Text passage
⟨

Steve: People think that since the books and show are so grim, that Martin’s going for this cynical ending. But Martin’s actually a pretty big romantic – he’s just down and dirty about how he does it. The whole point of the books is that all human conflict is meaningless because there’s this giant, looming supernatural threat. So, to make the White Walkers good, or just another race that is both good and bad, doesn’t make any sense.

Rob: They’re the only ones who aren’t gray, in some sense.

Steve: I feel people want everything to be in shades of gray, because that’s sort of what the series has trained them for. But, you need an ultimate villain at some point. So, I don’t buy it. I get why that theory exists, but I feel like it’s a pretty big misread of what the series is going for.

Our next theory contends that Ned Stark is actually still alive.

Steve: Oh, that’s total bullshit. I’m going to start getting angry.

Austin: The rest of these are probably going to make you angry, then. The theory posits that Ned Stark had the ability to warg into animals and other people, like Bran Stark, and warged into his executioner, Ser Ilyn Payne, right before he died.

⟩

Material
⟨

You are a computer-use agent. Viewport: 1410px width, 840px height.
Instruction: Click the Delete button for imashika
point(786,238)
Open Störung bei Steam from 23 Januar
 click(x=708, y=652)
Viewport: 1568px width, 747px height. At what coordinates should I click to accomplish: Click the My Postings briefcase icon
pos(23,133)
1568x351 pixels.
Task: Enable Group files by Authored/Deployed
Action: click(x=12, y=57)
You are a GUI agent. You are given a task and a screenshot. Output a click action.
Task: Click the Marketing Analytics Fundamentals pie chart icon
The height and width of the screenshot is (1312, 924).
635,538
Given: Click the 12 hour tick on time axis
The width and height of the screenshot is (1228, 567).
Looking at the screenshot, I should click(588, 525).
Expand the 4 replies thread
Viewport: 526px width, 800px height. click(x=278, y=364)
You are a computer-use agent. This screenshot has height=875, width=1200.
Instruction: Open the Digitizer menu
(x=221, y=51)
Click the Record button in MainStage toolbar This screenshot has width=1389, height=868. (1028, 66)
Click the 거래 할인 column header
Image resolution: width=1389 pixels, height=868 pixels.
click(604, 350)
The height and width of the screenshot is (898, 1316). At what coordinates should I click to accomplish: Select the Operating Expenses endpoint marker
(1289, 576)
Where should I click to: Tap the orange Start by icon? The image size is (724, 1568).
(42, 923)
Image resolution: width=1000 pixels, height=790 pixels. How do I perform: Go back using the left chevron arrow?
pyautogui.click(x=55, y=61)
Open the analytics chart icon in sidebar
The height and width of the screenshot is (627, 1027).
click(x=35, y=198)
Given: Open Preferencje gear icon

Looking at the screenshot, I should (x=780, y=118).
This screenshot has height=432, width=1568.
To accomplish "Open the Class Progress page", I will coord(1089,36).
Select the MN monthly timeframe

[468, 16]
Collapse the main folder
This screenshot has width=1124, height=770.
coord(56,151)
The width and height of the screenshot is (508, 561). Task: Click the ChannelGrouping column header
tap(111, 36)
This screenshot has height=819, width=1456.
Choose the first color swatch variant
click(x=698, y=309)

⟩

Written instruction A
Translate this sentence from the conversation about Ned Stark and the White Walkers into Spanish: "Our next theory contends that Ned Stark is actually still alive."
Written instruction B
Reproduce the conversation about Ned Stark and the White Walkers word for word, starting at the words "Rob: They’re the" and ending after the words "before he died.".

Written response A
Nuestra siguiente teoría sostiene que Ned Stark en realidad sigue vivo.

Written response B
Rob: They’re the only ones who aren’t gray, in some sense.

Steve: I feel people want everything to be in shades of gray, because that’s sort of what the series has trained them for. But, you need an ultimate villain at some point. So, I don’t buy it. I get why that theory exists, but I feel like it’s a pretty big misread of what the series is going for.

Our next theory contends that Ned Stark is actually still alive.

Steve: Oh, that’s total bullshit. I’m going to start getting angry.

Austin: The rest of these are probably going to make you angry, then. The theory posits that Ned Stark had the ability to warg into animals and other people, like Bran Stark, and warged into his executioner, Ser Ilyn Payne, right before he died.